Under the hood the tiqr library uses phpqrcode to generate the QR code; when instantiating the Tiqr_Service object you pass the location of the phpqrcode library as part of the $options array.

  1. Verify.php

While the user is grabbing her phone to perform the authentication, your login page should periodically check if authentication has taken place yet. There are different ways to do this but the easiest way is to perform a periodical ajax call to a script that checks the login status. In the above diagram we have named this script verify.php. All it does is call getAuthenticatedUser on the tiqr service object to see if a login is available.
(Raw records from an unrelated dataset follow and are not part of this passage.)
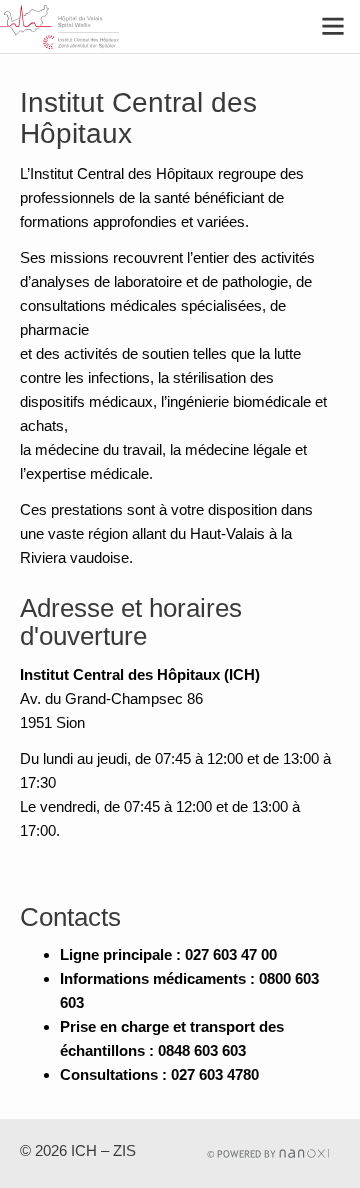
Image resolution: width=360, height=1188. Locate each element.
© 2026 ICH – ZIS (78, 1150)
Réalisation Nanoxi (268, 1153)
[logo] (74, 27)
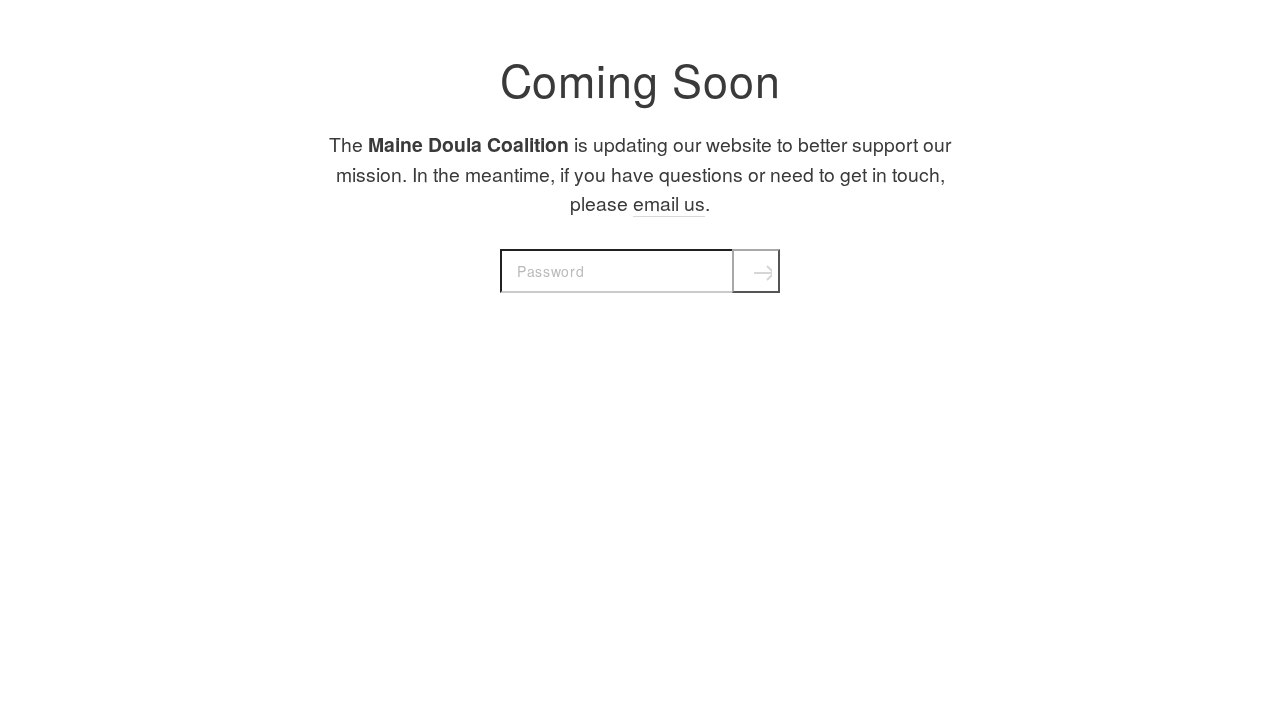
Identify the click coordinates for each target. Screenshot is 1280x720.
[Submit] (756, 271)
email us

If no login has happened, we repeat the process. If a login has happened and a user is now authenticated, you should redirect to the complete.php script to finalize the authentication process.

We’ll cover complete.php later, let’s first look at what the user and her phone are doing in the meantime.

  1. Post.php

The user will have scanned the QR code by now, and will have entered her PIN code. Upon doing so, the phone generates a response to the QR challenge and will send this response, along with the user’s userid to your application. It posts it to Post.php.

Side note: the phone needs to know where to post the responses; in the enrollment process you specify the URL of your post endpoint. See the Enrollment Integration Guide how this is set up.

Post.php uses the input it receives to make a call to the tiqr library’s authenticate method. The authenticate method also needs the user’s shared secret, which you should retrieve from your user database and pass to the authenticate method.

The authenticate method will then return an authentication response, which could be ‘succesful’, ‘invalid response’ or any of the other tiqr response codes (see the documentation for the Tiqr_Service::authenticate method).

Post.php is responsible for outputting a response to the phone (unlike qr.php and login.php whose output ends up in the user’s browser, post.php is a file whose output is read and interpreted by the phone). What the script outputs should be based on the response code from the tiqr library. See the tiqr authentication protocol documentation on the exact strings that post.php should output. In general, you should simply output a string version of the tiqr library’s response constant. If Tiqr returns Tiqr_Service::AUTH_RESULT_INVALID_CHALLENGE, your script should echo “INVALID_CHALLENGE” (which in this case tells the phone that it scanned the wrong QR code). Make sure the result code is the only thing your script outputs, otherwise the phone gets confused.

If your application supports account blocking after unsuccesful login attempts, it should send an ‘attempts left’ as part of the response, so the phone can display a message to the user indicating she has only so many retries left. For example if tiqr returns AUTH_RESULT_INVALID_RESPONSE, you can send “INVALID_RESPONSE:3” to the phone to indicate there are 3 attempts left. If you block the account then you should output “INVALID_RESPONSE:0” which tells the phone the login was invalid and the account is now blocked on the server side.

Note that actually blocking the user and keeping track of login attempts is a responsibility of your application, not of the tiqr library. The reason for this is that the tiqr library is storage independent; it works with whatever you use to store your user accounts and does not want to impose any account-blocking policies.

  1. Complete.php

Once login has taken place and verify.php has noticed this, the user’s browser will be redirected to the complete.php script to finalize the login process. Whatever you do here is up to your application. Some applications will want to display a ‘you are now logged in’ page, other applications will want to redirect the user to an application page. Most of the time you will want to update your application’s session to indicate that a user is now logged in.

Whichever of these you choose, it is imperative that first you do another call to Tiqr_Service’s getAuthenticatedUser method, to ensure that the user is indeed logged in, and to retrieve the id of the logged in user. If you don’t do this, anybody could call complete.php manually and fake a login, so this is important!

If you create a welcome page, then you’d typically fetch the user’s profile information from your application’s user storage and display that to the user.